For those of you unfamiliar with one of the most famous runs in American skiing, I'll explain. Near the town of Jackson, Wyo., lies the ski resort of Jackson Hole, which has a well-deserved reputation for being rather steep. One of the steepest runs is Corbet's -- a long, wide chute cutting through the cliffs that rise hundreds of feet on both sides. It's famous because it makes for great pictures and sits in full view of people passing by on the tram, people at the top looking over the edge and people at the bottom who've gathered to watch the idiots.

To get into the couloir itself, one has to negotiate a vertical, icy cornice that can range in size from just a few feet to considerably more than 20. When conditions are ideal, and a fresh blanket of snow cushions the landing, this is best accomplished simply by jumping off the cornice. Unfortunately, I have never been to Jackson Hole when conditions made this feasible for a person of my weight.

I first looked over the edge and chickened out in 1984, but I was only 13 then and had mostly skied in Vermont as a kid. Chickening out was definitely the proper course of action that year and the next year, when I backed away again. The next two years, I blame chickening out on the poor conditions, which were also to blame when I chickened out in 1991, 1992, 2000 and 2005.

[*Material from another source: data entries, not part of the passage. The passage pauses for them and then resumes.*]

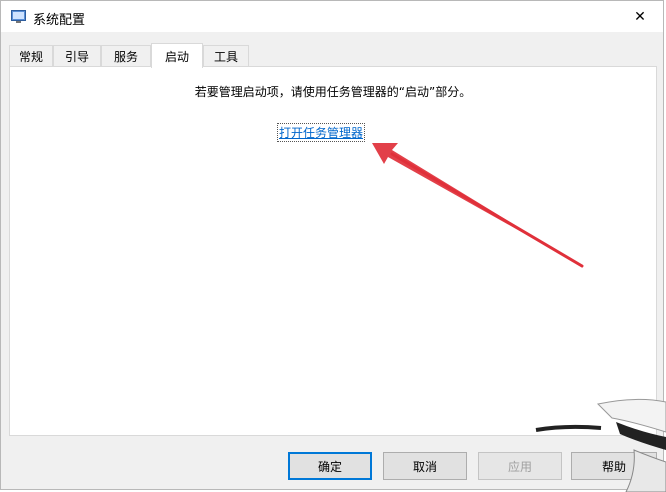 The height and width of the screenshot is (492, 666). I want to click on tab-strip: 常规 引导 服务 启动 工具, so click(332, 56).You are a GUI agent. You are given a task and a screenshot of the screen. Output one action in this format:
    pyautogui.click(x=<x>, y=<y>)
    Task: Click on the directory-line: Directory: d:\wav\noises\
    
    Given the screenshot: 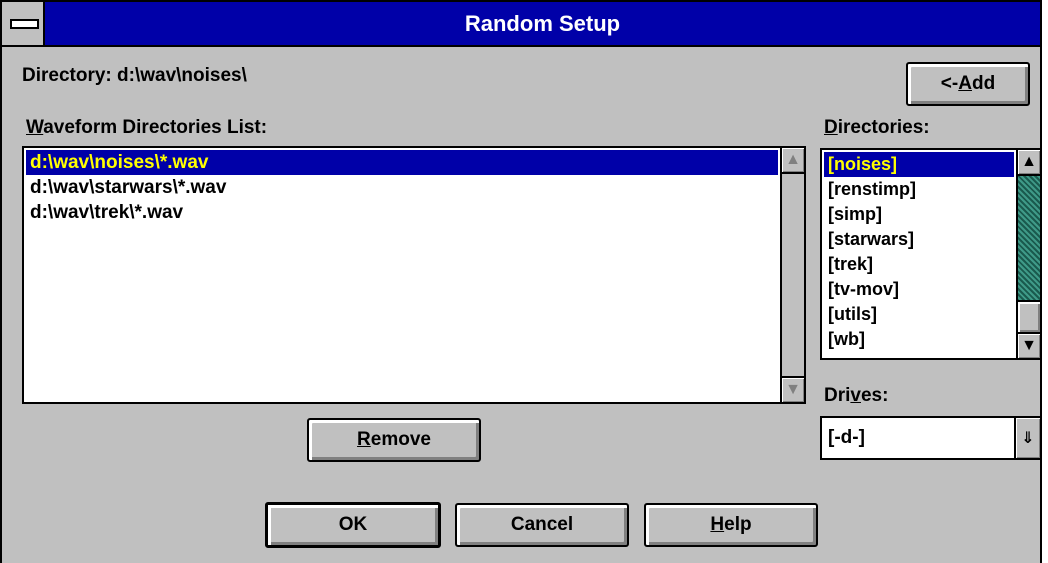 What is the action you would take?
    pyautogui.click(x=134, y=76)
    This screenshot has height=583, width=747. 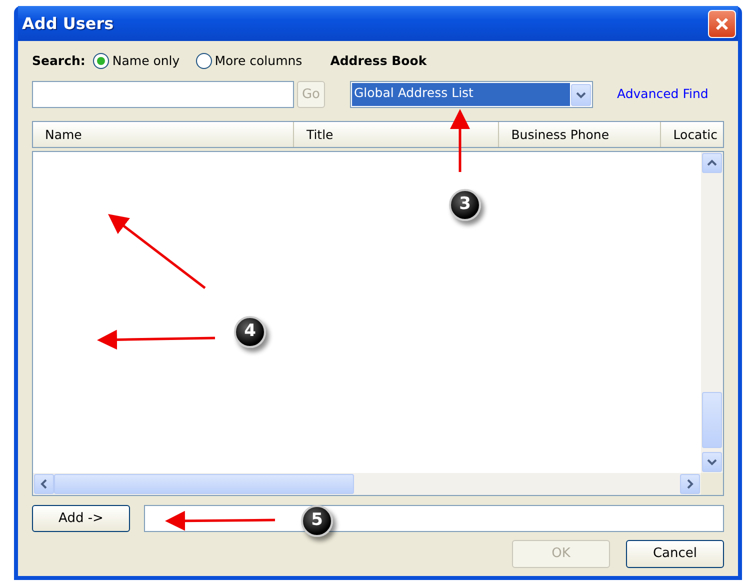 What do you see at coordinates (249, 61) in the screenshot?
I see `search-option-radio: More columns` at bounding box center [249, 61].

This year, a couple of days before I got there, conditions at Jackson Hole were so good that there was a film shoot at Corbet's. My wife knows people, so we got to see footage the next day, and skiers were hucking themselves into the couloir with disregard. Kids were throwing back-flips, skiing off the cornice backwards, dropping 60 foot cliffs. It was insane.

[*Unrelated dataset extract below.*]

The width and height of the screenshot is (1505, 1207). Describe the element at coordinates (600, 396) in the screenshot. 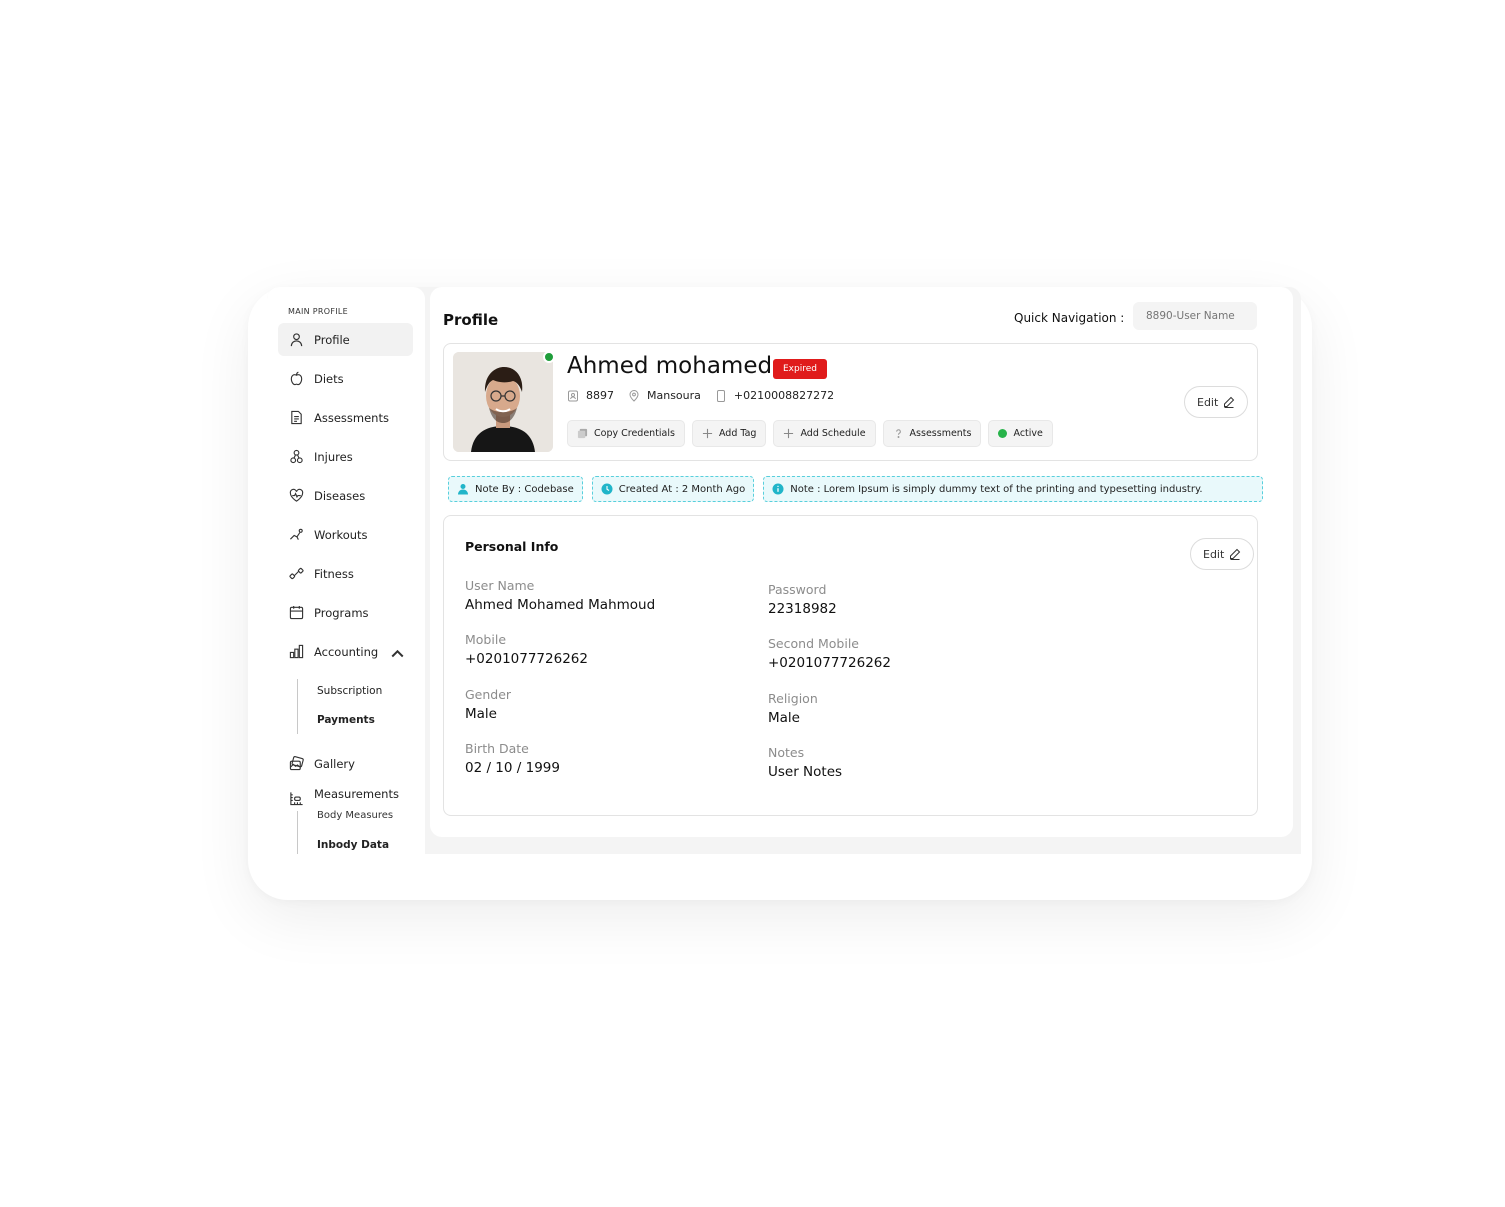

I see `profile-id: 8897` at that location.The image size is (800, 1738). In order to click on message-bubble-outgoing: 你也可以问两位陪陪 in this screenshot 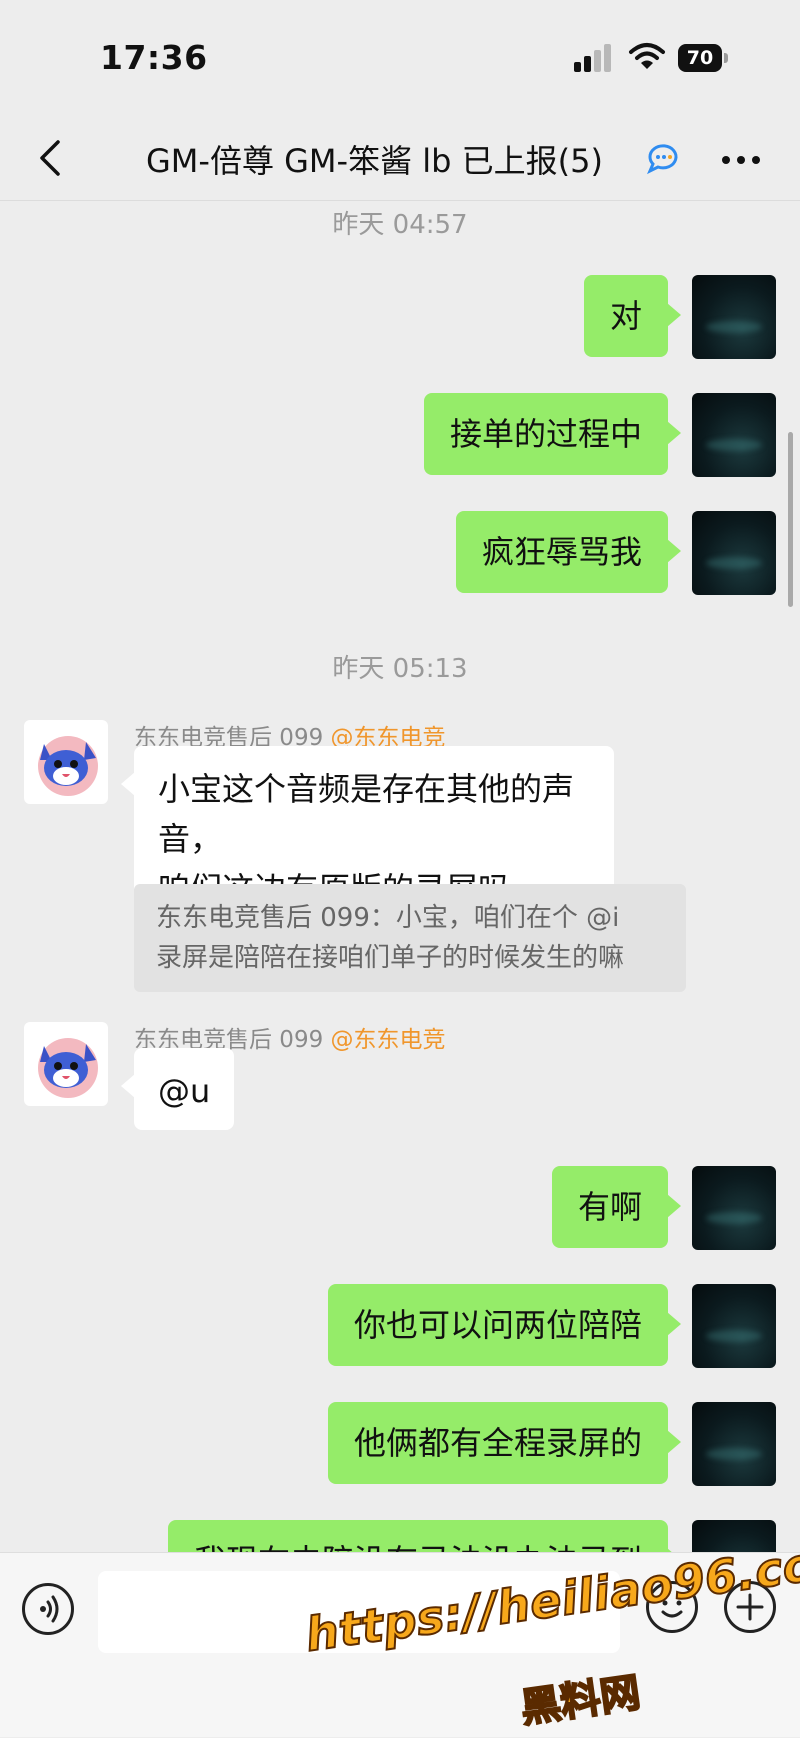, I will do `click(504, 1325)`.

By the time I got there, naturally, the landing zone was rock-hard, and the cornice was a 20 foot wall of ice. There was, however, a series of small ledges leading down the face of the wall that were just big enough for skis to fit on. After a few minutes of deliberation, I decided I had to go for it or risk never having the chance again.

I skidded my skis over the edge and gingerly eased them down the topmost ledges to arrive safely at the final ledge. With most of the peril out of the way, I tried to inject a semblance of style into my descent by arching a turn off a steep snowbank and out into the couloir proper.

The snow was harder than I'd anticipated, causing me to take a tumble over the front of my skis. I entered the couloir on my back and started sliding down the steep pitch before I was able to flip my skis below me and come to a stop. I picked myself up and skied the rest of the run to the sarcastic cheers of the two dozen people at the bottom who'd seen my gaffe.

It wasn't pretty, but as one spectator said, "At least now he can say he did it." And so I will: At the age of 41, married, with a child, I skied Corbet's.

On the way back to Colorado, we stopped at a Burger King in Rock Springs for lunch. Parked in front of the restaurant was a minivan with a tiny black poodle inside and the word "Slayer" in giant, demonic letters across the back window. I'm not sure why, but something about it just seemed appropriate.